Judge Orrick clearly has avoided what, to us, are the bigger issues, telling jurors that they had to focus on what he told them to focus on – issues that clearly benefit the plaintiffs. He also prohibited the defense from introducing video evidence that was “critical,” according to lawyers for Merritt and Daleiden.

He specifically instructed the jury it could not look at this as a First Amendment case, in which freedom of speech and the press could be considered a defense.

Journalism, especially when sources feel that being candid can put them at risk, can sometimes get messy. Reporters have gone to jail for refusing to reveal sources of important information they’ve published.That’s why shield laws exist in some states to protect reporters trying to uncover malfeasance. These are issues that are debated in college journalism ethics classes and in professional literature: Does the end justify the means? What if even part of what Merritt and Daleiden’s videos depicted were true?

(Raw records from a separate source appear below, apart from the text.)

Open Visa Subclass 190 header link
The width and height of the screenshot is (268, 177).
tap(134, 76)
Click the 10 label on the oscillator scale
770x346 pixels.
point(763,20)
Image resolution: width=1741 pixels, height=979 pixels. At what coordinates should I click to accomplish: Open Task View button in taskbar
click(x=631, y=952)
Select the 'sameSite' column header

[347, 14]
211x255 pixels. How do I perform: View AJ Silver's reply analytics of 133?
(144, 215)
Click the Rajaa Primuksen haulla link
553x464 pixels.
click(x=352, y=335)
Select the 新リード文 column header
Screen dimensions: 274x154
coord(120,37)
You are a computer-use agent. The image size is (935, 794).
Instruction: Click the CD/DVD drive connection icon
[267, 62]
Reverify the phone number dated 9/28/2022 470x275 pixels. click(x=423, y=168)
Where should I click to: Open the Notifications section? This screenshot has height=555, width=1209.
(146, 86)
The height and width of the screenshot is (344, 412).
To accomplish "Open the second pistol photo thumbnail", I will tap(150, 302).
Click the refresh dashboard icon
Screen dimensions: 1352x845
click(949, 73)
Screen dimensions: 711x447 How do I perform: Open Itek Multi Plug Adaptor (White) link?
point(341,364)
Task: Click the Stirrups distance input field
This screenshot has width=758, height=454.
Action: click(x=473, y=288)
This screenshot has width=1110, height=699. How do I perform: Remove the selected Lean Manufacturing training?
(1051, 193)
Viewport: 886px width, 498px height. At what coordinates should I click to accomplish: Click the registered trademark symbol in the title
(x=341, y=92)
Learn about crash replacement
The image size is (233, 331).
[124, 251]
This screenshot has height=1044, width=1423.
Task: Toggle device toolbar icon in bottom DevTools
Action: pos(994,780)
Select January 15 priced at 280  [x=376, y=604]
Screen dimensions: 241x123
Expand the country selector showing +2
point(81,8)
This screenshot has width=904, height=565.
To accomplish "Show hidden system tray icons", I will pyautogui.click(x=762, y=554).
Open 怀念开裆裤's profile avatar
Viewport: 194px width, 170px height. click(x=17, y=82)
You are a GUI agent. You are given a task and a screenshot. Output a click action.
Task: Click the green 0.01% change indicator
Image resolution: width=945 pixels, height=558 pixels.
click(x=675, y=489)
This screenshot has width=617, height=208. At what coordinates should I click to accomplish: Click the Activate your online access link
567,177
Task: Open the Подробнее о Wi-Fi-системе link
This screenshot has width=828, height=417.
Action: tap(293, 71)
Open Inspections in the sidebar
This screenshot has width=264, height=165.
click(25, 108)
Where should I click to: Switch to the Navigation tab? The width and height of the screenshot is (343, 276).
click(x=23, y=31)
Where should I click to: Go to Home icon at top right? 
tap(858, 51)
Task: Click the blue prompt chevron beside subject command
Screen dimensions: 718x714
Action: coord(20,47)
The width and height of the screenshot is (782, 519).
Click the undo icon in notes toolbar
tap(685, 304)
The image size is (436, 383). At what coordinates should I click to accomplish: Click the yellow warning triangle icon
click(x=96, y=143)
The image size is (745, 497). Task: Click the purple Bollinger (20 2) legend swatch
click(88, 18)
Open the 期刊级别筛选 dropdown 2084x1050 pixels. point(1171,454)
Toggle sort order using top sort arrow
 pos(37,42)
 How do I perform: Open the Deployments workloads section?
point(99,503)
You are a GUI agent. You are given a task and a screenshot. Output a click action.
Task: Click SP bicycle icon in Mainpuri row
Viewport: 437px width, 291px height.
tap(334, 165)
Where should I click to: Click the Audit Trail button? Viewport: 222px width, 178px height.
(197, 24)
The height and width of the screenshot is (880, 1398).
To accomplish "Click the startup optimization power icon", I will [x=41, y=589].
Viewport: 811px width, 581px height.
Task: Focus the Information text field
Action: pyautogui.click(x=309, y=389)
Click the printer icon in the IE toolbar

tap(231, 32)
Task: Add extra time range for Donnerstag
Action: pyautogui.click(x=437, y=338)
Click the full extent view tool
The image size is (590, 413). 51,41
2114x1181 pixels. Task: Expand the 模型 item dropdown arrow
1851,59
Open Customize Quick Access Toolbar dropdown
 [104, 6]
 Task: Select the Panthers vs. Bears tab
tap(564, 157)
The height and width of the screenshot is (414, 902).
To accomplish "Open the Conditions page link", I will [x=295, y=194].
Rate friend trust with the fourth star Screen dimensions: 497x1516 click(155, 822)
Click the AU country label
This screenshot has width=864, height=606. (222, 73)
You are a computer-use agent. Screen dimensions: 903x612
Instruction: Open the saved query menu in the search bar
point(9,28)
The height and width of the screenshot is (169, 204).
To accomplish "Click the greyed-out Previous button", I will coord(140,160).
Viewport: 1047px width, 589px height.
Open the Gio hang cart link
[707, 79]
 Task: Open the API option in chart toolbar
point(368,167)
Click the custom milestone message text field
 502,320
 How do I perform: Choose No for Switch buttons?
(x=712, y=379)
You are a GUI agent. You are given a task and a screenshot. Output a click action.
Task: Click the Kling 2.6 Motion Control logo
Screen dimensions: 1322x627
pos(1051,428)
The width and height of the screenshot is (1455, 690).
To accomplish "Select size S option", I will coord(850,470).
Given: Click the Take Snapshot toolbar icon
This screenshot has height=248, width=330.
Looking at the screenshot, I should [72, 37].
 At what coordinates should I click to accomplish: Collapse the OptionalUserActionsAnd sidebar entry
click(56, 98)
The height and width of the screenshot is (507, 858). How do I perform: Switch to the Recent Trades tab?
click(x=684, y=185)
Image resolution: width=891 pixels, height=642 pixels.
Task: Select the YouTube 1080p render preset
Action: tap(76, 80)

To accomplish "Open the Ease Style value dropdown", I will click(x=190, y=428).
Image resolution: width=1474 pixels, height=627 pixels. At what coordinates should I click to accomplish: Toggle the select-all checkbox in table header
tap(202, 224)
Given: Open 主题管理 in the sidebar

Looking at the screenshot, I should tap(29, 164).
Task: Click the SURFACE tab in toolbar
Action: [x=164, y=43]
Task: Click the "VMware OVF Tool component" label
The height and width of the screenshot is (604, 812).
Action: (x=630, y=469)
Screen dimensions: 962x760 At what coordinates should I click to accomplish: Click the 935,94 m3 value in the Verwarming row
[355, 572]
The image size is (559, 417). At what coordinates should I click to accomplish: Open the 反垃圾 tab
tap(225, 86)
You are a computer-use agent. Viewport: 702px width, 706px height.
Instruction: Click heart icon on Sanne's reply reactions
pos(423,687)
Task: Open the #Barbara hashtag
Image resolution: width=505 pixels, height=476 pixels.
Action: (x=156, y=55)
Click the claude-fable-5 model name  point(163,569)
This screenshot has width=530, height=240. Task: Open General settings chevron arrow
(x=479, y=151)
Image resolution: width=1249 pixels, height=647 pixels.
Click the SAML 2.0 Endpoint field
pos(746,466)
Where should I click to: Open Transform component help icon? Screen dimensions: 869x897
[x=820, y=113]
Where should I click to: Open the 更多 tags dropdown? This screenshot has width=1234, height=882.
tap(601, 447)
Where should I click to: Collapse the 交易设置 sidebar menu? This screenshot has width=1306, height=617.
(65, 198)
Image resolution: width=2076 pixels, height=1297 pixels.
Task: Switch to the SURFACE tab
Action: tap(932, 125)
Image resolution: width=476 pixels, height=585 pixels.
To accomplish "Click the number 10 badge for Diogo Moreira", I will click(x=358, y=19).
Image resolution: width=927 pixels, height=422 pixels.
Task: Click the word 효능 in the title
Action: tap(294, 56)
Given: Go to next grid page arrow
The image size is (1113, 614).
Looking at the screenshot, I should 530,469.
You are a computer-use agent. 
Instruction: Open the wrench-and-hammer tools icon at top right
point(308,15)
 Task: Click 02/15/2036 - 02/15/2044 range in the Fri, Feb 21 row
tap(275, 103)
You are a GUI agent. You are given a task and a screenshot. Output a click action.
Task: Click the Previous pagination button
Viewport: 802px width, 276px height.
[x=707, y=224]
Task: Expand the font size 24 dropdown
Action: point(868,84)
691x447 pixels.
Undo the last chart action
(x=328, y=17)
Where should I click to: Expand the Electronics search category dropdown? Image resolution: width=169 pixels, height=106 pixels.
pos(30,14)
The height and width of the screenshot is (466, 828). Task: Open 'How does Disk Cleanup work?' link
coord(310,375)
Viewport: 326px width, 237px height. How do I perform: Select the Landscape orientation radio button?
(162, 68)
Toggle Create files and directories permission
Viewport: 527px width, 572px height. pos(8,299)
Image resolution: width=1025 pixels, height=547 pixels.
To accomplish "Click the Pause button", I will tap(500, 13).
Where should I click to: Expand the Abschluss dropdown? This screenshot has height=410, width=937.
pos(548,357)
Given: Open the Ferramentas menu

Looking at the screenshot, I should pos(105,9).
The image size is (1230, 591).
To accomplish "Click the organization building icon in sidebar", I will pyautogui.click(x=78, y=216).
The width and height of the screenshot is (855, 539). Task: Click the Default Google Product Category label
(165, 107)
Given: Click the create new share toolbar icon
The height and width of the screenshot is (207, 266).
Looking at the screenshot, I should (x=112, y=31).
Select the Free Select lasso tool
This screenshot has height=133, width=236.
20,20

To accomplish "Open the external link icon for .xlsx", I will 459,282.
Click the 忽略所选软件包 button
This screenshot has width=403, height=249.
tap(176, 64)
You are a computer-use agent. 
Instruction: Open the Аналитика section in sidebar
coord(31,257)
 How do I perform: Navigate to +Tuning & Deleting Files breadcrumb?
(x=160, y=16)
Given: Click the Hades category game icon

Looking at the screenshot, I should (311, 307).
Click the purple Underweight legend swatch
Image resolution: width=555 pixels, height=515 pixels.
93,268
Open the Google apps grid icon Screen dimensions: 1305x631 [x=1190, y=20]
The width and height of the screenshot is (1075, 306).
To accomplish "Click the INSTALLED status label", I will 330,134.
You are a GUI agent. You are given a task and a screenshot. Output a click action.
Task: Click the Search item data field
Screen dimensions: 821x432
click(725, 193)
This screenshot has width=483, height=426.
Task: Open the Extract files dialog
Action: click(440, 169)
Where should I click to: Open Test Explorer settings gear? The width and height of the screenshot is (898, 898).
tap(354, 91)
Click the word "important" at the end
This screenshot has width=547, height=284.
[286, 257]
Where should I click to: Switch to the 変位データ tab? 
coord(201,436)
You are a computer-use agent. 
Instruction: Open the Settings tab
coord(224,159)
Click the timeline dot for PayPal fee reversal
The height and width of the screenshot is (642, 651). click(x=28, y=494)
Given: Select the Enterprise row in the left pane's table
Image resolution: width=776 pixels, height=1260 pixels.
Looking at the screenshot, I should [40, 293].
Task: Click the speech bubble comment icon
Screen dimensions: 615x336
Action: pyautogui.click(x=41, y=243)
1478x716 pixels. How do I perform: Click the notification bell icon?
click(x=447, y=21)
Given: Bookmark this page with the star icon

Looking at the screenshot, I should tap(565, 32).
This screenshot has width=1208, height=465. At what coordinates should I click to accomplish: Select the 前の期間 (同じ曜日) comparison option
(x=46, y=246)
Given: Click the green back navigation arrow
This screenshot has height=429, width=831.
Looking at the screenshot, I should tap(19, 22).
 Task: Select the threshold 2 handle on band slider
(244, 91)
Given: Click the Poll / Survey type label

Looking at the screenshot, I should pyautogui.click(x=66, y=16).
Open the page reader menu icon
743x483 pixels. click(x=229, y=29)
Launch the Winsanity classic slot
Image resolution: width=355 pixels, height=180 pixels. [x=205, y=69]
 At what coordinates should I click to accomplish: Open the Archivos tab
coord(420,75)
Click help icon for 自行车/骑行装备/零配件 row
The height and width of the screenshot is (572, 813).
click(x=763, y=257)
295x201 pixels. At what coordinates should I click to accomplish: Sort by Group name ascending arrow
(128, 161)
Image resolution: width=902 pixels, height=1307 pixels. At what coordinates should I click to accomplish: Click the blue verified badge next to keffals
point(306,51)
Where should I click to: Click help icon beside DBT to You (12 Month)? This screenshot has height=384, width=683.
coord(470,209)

This case has prompted concerns from the beginning about whether justice could actually prevail, even from journalists who aren’t particularly opposed to abortion.

Orrick was asked in 2017 to recuse himself from the case, as he has had “an ongoing and longstanding professional relationship with Planned Parenthood.” He is a founder of the Good Samaritan Resource Center in San Francisco, which houses a Planned Parenthood facility.

Lawyers for the defendants last spring convinced the California Supreme Court to look into claims of bias involving alleged close ties between Planned Parenthood and state Attorney General Xavier Becerra and his predecessor, Kamala Harris. That court let the case proceed.

Thomas Brejcha, president and founder of the Thomas More Society, which is representing Daleiden in the case, told the National Catholic Register that the “litany of facts” pointing to bias on the part of the California attorneys general involved in the case is “telling,” adding that prosecutors have not given similar scrutiny to other, similar undercover journalistic efforts.

“Never in the history of California has any journalist been prosecuted for a violation of this anti-eavesdropping law even though undercover stings, undercover recording is done almost routinely,” Brejcha said.

Felony charges for such practices were overkill, he argued, pointing out that even the Los Angeles Times editorial board called the charges a “disturbing overreach.”

Our point here is that, even when messy, journalism sometimes serves a greater good by righting wrongs. The two “citizen journalists” have been targeted by the state of California in a way that reminds us of what happened to early critics of government in Britain before the U.S. Constitution was written and what happens to those who question the powers that be in other countries – where journalists often end up dead.

Abortion is a sacred cow for many Americans. It’s an emotional issue for both sides, but so was slavery – and people suffered and died fighting over that one.

In the end, if California’s strategy gets wheels, if its methods are adopted by other states, including this one, the real losers in the end will be not just journalists. It will be the public that relies on them to root out injustice and wrongdoing.